Exercise aim → Lines from the line with "Screen dimensions: 1239x812" to the line with "Viewport: 617px width, 493px height." in the entries below, and only those, must be output exactly, with both ends included.

Stored items from a collection:
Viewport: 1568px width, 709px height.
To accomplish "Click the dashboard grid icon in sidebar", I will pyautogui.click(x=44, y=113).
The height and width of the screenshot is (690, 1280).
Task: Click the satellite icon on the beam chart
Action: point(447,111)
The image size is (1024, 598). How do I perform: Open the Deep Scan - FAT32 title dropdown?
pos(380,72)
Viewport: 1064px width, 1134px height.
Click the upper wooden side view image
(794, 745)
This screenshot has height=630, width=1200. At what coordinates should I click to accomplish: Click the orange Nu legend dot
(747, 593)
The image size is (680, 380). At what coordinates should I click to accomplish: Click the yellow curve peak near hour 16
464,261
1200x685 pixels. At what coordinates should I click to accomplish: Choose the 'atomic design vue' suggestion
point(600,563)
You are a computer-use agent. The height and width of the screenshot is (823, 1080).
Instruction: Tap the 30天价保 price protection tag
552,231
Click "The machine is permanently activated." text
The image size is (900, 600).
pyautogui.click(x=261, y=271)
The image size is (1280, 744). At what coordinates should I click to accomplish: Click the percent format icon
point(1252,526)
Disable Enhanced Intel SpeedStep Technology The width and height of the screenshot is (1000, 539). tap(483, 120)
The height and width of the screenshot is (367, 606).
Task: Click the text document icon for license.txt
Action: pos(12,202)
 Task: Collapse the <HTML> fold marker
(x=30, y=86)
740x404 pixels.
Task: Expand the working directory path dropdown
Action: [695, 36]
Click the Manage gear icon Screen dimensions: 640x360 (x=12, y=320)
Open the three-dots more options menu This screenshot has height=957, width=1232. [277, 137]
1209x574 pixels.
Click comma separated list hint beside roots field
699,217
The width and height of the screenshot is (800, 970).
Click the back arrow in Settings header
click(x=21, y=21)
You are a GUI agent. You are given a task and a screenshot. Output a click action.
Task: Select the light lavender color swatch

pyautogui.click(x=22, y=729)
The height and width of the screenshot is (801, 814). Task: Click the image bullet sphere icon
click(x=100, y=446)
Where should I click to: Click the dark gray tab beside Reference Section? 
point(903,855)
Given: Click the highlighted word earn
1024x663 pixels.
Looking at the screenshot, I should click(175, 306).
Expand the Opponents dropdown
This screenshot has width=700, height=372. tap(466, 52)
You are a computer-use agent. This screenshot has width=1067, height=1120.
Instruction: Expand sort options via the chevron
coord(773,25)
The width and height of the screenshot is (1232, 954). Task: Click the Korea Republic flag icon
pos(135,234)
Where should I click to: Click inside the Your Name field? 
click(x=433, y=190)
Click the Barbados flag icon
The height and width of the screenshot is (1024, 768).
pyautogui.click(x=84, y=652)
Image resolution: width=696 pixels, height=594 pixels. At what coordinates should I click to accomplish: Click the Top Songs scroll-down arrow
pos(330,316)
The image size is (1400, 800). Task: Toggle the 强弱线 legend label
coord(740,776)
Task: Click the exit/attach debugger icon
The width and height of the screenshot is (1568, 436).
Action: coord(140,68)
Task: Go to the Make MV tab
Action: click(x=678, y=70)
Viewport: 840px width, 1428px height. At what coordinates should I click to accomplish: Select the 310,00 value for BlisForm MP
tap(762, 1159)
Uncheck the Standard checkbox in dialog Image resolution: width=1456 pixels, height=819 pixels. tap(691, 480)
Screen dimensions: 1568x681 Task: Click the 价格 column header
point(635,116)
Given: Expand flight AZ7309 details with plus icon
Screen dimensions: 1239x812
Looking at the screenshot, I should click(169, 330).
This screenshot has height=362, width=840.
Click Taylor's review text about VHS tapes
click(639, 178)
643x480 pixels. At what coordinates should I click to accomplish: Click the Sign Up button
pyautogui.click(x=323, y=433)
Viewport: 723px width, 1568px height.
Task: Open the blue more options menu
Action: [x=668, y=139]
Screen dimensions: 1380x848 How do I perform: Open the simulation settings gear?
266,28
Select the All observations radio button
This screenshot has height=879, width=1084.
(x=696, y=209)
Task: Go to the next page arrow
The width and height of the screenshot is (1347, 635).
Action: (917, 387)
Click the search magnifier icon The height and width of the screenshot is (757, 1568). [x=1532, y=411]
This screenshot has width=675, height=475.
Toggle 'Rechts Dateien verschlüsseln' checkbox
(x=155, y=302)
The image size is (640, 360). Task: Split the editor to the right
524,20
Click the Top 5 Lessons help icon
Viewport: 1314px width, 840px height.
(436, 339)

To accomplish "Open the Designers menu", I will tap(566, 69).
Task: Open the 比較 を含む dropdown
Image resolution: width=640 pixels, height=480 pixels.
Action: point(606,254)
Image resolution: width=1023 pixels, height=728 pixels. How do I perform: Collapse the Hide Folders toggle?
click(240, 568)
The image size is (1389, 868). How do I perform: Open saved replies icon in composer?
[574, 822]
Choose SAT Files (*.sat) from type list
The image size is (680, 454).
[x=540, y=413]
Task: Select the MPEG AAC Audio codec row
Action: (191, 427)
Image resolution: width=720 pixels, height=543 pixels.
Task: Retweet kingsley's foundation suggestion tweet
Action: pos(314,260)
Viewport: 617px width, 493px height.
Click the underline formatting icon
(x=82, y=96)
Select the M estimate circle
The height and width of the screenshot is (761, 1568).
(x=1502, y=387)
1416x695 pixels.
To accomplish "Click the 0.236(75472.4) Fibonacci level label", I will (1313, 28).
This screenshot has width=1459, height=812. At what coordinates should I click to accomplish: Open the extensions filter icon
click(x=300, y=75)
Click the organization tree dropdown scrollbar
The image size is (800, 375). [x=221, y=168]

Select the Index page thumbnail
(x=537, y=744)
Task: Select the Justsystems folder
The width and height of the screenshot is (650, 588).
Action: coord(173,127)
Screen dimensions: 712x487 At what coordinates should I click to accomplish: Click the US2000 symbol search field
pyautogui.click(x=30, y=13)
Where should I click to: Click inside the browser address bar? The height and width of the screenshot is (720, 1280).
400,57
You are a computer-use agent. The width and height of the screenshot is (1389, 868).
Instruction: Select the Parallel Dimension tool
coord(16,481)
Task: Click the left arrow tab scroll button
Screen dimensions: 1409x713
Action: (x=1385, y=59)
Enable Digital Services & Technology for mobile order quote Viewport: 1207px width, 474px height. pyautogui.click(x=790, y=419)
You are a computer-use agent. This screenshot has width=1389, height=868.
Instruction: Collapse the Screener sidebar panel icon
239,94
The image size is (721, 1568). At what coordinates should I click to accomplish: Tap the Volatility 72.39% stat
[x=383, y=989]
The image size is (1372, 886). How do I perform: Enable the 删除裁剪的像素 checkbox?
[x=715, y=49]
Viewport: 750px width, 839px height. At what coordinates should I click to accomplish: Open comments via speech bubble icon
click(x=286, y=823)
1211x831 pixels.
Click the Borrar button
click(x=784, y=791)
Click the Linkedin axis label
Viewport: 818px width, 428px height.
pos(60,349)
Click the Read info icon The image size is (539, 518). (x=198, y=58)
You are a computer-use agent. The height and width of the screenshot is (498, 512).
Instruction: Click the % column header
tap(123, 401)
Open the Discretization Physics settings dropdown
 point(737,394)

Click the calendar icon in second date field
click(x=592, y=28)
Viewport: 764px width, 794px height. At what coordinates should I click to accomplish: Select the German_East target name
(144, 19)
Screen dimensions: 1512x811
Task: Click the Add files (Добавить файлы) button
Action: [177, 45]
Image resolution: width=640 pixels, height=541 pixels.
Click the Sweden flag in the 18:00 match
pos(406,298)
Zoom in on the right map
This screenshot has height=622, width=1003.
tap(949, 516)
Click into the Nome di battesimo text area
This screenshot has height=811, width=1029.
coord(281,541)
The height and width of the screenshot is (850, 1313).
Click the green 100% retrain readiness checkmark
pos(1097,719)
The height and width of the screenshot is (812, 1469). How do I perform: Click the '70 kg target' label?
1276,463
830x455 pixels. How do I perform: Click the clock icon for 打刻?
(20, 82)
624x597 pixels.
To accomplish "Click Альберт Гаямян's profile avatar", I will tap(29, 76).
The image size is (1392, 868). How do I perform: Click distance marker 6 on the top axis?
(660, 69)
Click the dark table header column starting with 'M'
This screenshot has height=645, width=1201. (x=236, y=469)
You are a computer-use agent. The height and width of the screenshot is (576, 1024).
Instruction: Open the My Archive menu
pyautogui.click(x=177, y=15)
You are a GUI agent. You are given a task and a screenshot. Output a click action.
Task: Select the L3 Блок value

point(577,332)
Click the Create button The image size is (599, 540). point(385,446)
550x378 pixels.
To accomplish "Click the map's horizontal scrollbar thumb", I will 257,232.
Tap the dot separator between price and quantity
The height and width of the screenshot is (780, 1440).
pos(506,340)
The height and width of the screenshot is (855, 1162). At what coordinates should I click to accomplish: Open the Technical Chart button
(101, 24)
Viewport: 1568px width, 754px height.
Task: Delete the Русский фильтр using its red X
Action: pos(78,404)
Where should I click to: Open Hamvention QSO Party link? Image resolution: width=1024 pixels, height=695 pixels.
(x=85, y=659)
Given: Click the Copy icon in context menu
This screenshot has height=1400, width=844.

Output of the task →
Screen dimensions: 1239x812
Looking at the screenshot, I should click(169, 330).
This screenshot has height=362, width=840.
Click Taylor's review text about VHS tapes
click(639, 178)
643x480 pixels. At what coordinates should I click to accomplish: Click the Sign Up button
pyautogui.click(x=323, y=433)
Viewport: 723px width, 1568px height.
Task: Open the blue more options menu
Action: [x=668, y=139]
Screen dimensions: 1380x848 How do I perform: Open the simulation settings gear?
266,28
Select the All observations radio button
This screenshot has height=879, width=1084.
(x=696, y=209)
Task: Go to the next page arrow
The width and height of the screenshot is (1347, 635).
Action: (917, 387)
Click the search magnifier icon The height and width of the screenshot is (757, 1568). [x=1532, y=411]
This screenshot has width=675, height=475.
Toggle 'Rechts Dateien verschlüsseln' checkbox
(x=155, y=302)
The image size is (640, 360). Task: Split the editor to the right
524,20
Click the Top 5 Lessons help icon
Viewport: 1314px width, 840px height.
(436, 339)

To accomplish "Open the Designers menu", I will tap(566, 69).
Task: Open the 比較 を含む dropdown
Image resolution: width=640 pixels, height=480 pixels.
Action: point(606,254)
Image resolution: width=1023 pixels, height=728 pixels. How do I perform: Collapse the Hide Folders toggle?
click(240, 568)
The image size is (1389, 868). How do I perform: Open saved replies icon in composer?
[574, 822]
Choose SAT Files (*.sat) from type list
The image size is (680, 454).
[x=540, y=413]
Task: Select the MPEG AAC Audio codec row
Action: (191, 427)
Image resolution: width=720 pixels, height=543 pixels.
Task: Retweet kingsley's foundation suggestion tweet
Action: pos(314,260)
Viewport: 617px width, 493px height.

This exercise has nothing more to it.